Mariah Carey’s memoir opens with the great line: “I refuse to acknowledge time, famously so.” As if to establish the rules of the book, then add, with a toss of hair, but you knew that.

Most readers of The Meaning of Mariah Carey, which the record-smashing songstress wrote with Michaela Angela Davis, probably already did know that (and are happy to stick to Mariah’s anti-schedule), but there’s plenty in the 337-page volume that will surprise even the most devoted Lambs. Most surprising of all, though, is perhaps how elusive the chanteuse remains even when she makes herself so vulnerable.

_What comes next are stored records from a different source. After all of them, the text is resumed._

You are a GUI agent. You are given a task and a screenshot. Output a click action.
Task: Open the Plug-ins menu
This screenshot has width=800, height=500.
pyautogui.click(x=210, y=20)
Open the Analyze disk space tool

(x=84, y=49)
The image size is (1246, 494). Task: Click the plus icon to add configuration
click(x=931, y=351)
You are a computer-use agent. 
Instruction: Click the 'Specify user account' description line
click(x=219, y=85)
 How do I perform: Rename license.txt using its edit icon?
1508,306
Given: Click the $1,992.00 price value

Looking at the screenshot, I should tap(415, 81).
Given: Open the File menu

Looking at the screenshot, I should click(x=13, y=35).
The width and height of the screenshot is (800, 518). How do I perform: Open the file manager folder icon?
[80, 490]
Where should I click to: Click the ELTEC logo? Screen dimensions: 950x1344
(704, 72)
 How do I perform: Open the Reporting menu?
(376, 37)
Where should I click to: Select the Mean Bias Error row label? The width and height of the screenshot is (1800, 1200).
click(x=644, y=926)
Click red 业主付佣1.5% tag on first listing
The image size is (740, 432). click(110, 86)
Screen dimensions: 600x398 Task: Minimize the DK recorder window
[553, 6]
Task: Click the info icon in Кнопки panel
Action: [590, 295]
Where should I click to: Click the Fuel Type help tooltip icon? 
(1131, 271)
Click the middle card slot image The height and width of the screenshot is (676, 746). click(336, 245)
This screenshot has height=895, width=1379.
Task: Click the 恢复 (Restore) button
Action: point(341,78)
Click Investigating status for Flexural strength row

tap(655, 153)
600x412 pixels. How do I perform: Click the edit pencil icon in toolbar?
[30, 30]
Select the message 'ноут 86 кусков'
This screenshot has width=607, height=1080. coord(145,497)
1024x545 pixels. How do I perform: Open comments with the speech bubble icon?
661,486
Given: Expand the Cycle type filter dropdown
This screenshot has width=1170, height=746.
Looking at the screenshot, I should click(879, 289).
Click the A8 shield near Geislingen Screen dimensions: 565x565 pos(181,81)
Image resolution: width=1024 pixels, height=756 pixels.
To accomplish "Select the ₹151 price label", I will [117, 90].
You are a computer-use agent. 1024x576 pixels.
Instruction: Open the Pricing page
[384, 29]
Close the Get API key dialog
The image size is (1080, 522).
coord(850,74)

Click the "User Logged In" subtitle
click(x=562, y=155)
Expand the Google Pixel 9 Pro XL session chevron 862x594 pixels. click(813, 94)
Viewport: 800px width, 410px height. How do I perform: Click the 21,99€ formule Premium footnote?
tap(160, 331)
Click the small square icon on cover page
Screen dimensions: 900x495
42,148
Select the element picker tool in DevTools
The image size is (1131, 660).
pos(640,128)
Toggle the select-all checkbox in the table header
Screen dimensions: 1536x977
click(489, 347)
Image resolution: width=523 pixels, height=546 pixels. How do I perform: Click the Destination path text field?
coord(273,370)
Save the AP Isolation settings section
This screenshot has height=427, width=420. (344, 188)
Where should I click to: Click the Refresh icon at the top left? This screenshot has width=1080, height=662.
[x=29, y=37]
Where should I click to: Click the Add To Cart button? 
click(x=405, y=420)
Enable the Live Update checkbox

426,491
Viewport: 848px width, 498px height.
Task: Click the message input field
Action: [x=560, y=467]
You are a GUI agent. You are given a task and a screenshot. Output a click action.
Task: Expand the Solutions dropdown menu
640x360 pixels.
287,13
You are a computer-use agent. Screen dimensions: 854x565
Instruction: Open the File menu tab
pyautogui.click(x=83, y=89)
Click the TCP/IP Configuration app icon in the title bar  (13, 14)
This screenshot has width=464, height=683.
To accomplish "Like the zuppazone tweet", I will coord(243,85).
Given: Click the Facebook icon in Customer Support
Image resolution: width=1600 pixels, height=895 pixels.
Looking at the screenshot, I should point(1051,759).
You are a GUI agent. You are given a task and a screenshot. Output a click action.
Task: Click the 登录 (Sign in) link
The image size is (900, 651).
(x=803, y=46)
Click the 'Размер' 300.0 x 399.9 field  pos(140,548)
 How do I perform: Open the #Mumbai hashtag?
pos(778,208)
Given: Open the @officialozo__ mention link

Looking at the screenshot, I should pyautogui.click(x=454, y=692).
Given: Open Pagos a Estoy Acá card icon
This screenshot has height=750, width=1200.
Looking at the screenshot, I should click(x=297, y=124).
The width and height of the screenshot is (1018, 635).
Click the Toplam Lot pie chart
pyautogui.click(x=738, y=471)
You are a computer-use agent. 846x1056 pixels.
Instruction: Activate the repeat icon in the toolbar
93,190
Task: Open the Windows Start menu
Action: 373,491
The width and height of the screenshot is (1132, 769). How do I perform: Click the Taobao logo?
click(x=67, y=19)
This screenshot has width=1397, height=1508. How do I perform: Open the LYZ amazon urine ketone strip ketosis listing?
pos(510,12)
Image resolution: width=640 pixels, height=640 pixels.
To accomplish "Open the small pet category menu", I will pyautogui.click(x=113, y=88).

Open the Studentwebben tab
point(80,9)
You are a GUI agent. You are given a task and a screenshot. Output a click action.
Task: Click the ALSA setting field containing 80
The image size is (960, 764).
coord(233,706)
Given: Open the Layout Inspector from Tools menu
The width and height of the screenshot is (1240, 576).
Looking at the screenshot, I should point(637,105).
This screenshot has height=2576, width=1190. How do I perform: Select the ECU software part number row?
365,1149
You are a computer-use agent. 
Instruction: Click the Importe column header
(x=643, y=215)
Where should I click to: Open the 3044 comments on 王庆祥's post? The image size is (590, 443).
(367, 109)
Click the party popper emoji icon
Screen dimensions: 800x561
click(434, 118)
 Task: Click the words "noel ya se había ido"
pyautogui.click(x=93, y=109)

She may not keep time, but it’s well known that Carey can keep rhythm, and that’s a more accurate measure of how she tells the story of her life. While the memoir’s four acts are chronological, the short chapters within them aren’t necessarily, and her storytelling is most effective in these distinct, vivid anecdotes rather than thoroughly contextualized narrative. Isn’t that the way we remember things, anyway?

The book’s first and best section, “Wayward Child,” relies the most on these well-chosen vignettes, each as piercing and specific as a song, altogether giving an impressionistic rendering of her fraught childhood. (She punctuates her memories, too, with her lyrics that were inspired by them, and the Audible version of the book, read by Carey, contains musical interludes.) The daughter of a Black father and Irish mother, Carey grew up with a brother and sister who were older and darker (in their energies even more than their complexions, she observes) than her, in a home — actually many homes, adding to the instability — where she never knew safety. The earliest childhood memory she shares is of cops breaking up a brutal fight between her father and brother when she was 3 years old; among the last is Mariah’s 20-year-old sister allegedly trying to pimp her out at age 12.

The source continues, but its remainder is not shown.